By A Thousand Cuts: The Complex Face of Wage Theft in New York
An estimated 2.1 million New Yorkers are victims of wage theft annually, cheated out of a cumulative $3.2 billion in wages and benefits they are owed.
In recent years—at least as far back as the passage of the New York Wage Theft Prevention Act of 2010, through 2015, when a series of New York Times articles explored the shocking extent of wage theft and other workplace abuses in the nail salon industry—mainstream elected officials and the press alike have turned meaningful attention to the problem of wage theft in New York State and nationwide. The question is what remains to be done. This brief study does not attempt to answer that question fully, but begins the inquiry by delving into the shape that wage theft takes in New York City and statewide.
Case studies in this report focus on particular employers that low-wage worker advocates have identified as illustrating broader problems in sectors where wage theft is prevalent.
Though this study is merely an entry point to a much broader and deeper analysis, our results point to some common-sense first steps in improving wage theft enforcement in New York City, New York State, and beyond.
Recommendations include the following:
- City, state and federal government should invest in rigorous social science and economic research to evaluate what types of education, enforcement, penalties, and damages are most successful in encouraging workers and others to blow the whistle on wage theft, compensating directly impacted workers, and deterring and reducing wage theft.
- Our legislative and regulatory approach to penalizing wage theft and retaliation should be reevaluated to take into account the impact that wage theft and retaliation have not only on the directly impacted workers but also on competing employers, entire geographic areas, sectors, and the economy.
- Outreach, education, and enforcement efforts need to be tailored to address the specific situations of certain sectors, ethnic groups, and communities.
- Government should partner with, and resource, community-based partners who have established trust in hard-to-reach communities of workers and employers.
- Government should partner with community and labor organizations with expertise in specific sectors and types of wage theft, to assist in bringing forward adequate and accurate testimony and evidence to evaluate compliance in that sector or type of employer.

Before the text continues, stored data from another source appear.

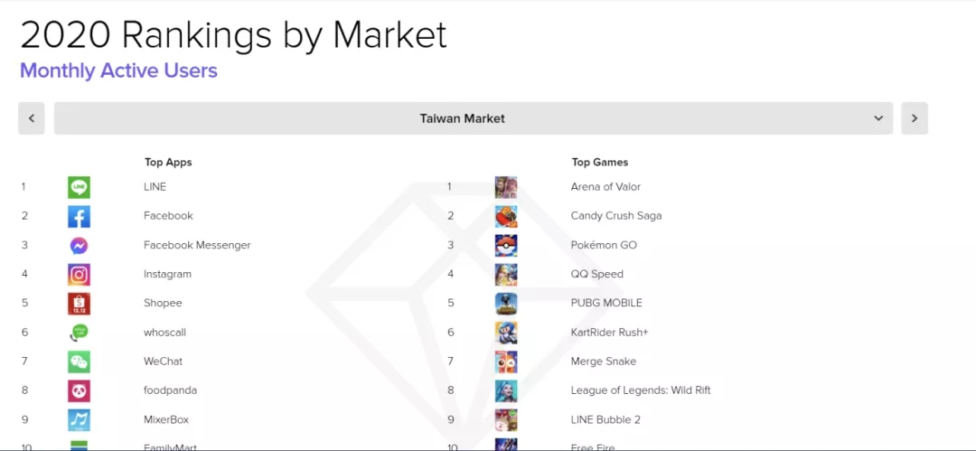Click the Facebook app icon
This screenshot has height=451, width=976.
click(79, 217)
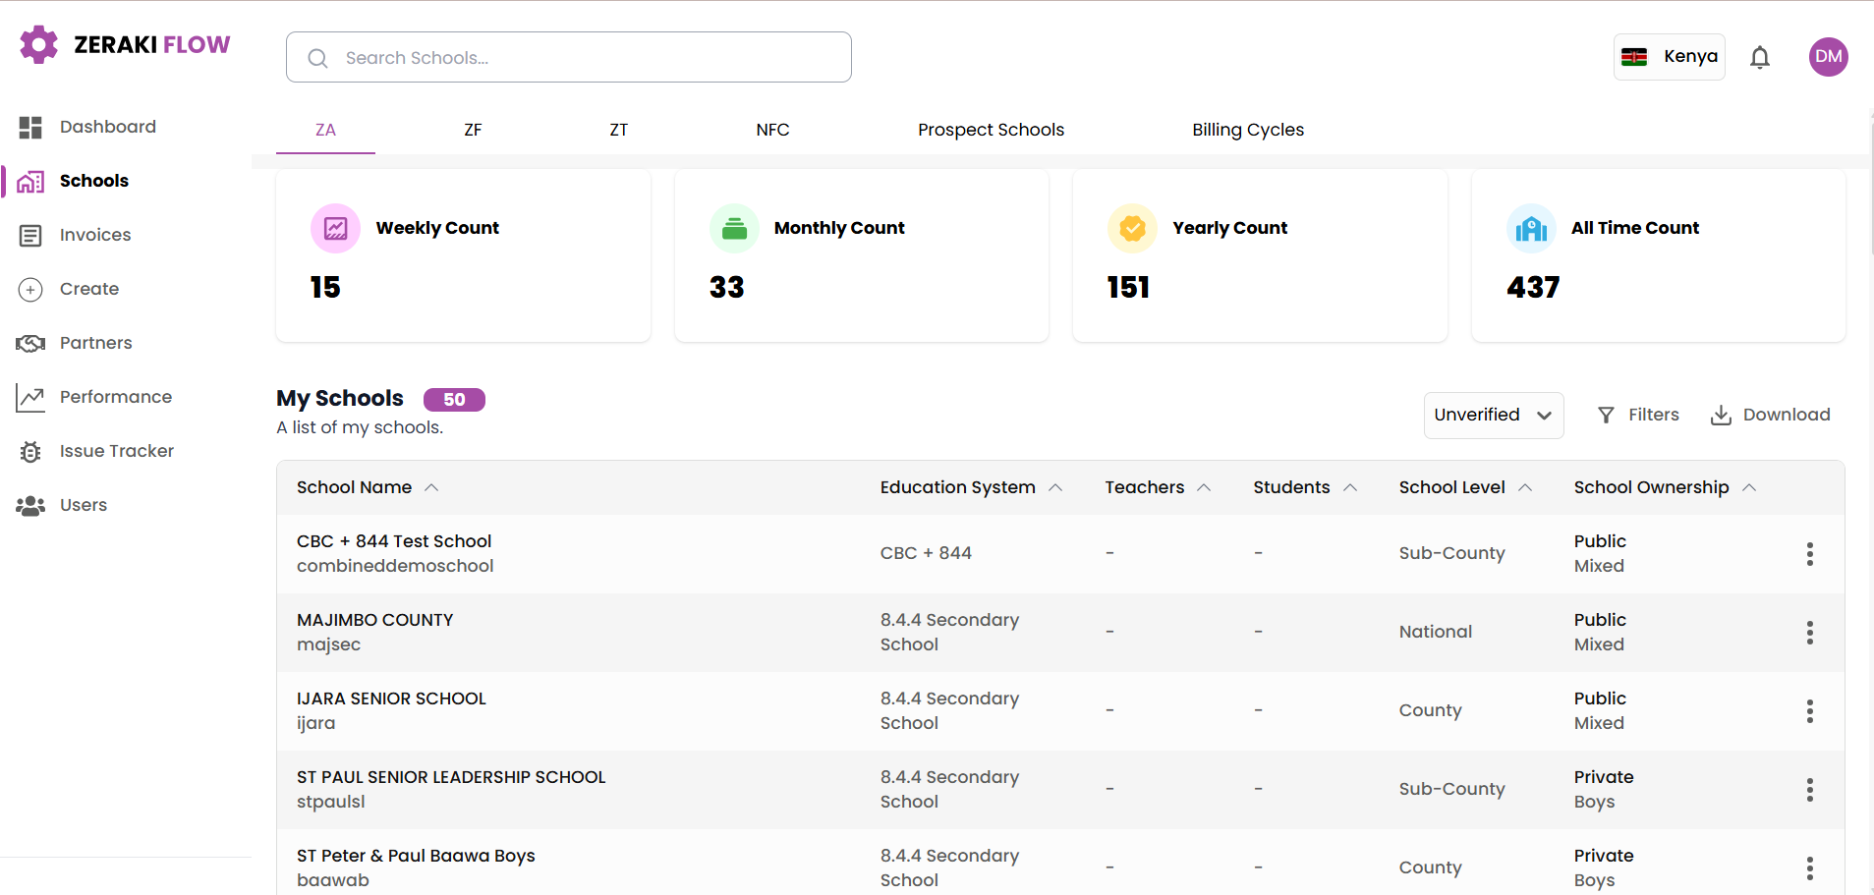Click the Dashboard sidebar icon
1874x895 pixels.
pyautogui.click(x=30, y=127)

- Government inspectors and investigators should receive regular training in sector-specific practices in order to rigorously evaluate testimony and facts presented by employees and employers for reasonability.

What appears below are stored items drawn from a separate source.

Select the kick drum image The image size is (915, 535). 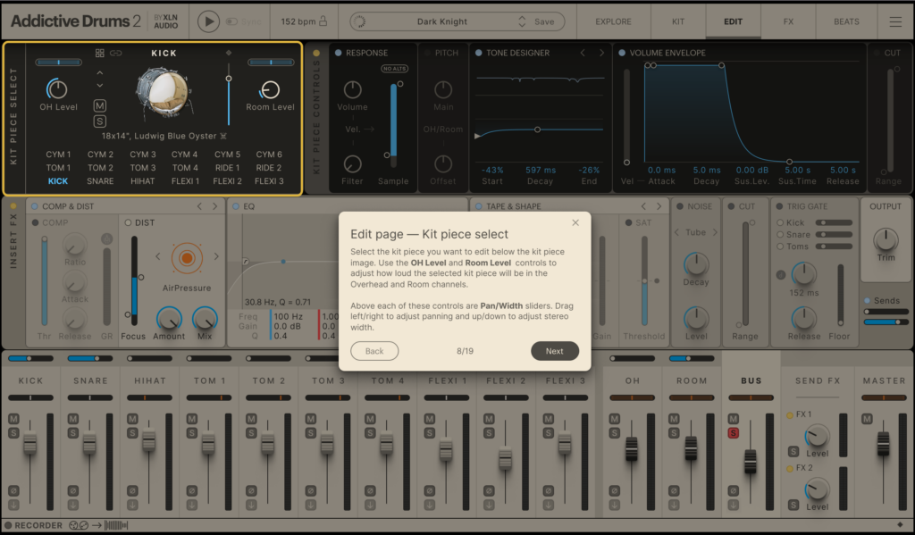pos(164,94)
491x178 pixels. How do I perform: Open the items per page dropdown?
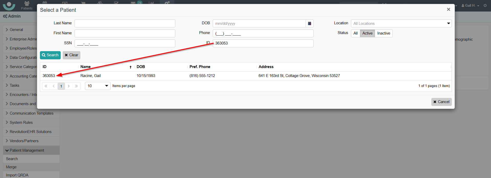(x=98, y=86)
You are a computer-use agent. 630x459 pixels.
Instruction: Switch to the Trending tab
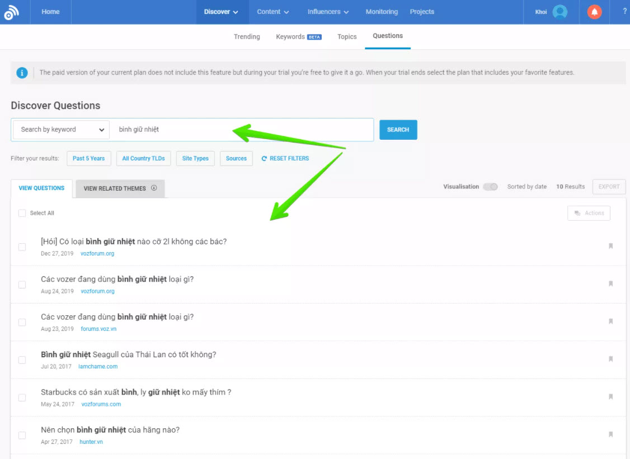click(247, 36)
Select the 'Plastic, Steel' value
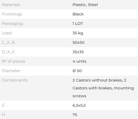 (85, 5)
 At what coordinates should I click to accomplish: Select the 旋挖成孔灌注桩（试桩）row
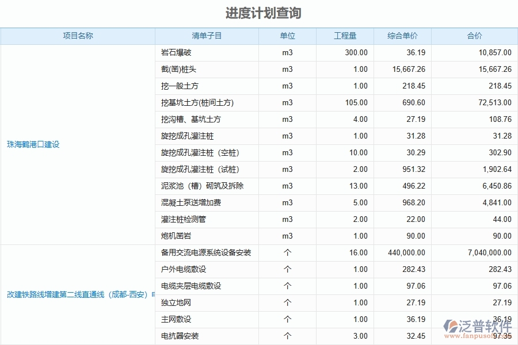pyautogui.click(x=198, y=169)
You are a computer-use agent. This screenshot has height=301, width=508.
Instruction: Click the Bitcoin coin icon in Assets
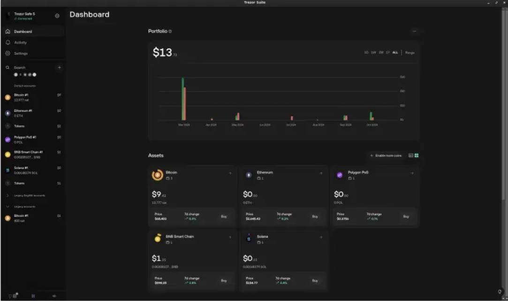tap(158, 175)
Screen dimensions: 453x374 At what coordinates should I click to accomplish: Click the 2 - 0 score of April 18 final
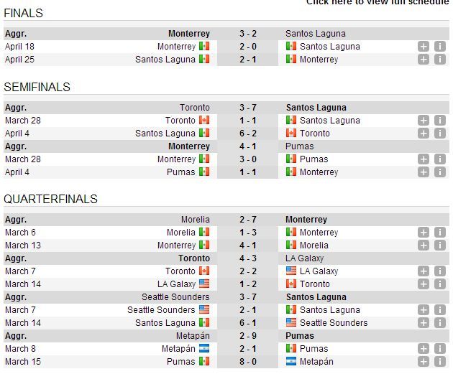(248, 47)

- Government enforcement needs to explore substantial regulatory, legislative and strategic changes to enable collection of unpaid wages, damages and penalties.
- Pilot projects should aggressively test the use of bonds in exploitative industries, the ability of courts and the Department of Labor (DOL) to freeze assets pre-judgment, and wage liens.
- Public procurement rules should prohibit convicted wage thieves from bidding on public contracts or dispositions at the federal, state and local level, or from receiving public subsidy, with permanent removal from bidding or eligibility lists in cases of egregious wage theft.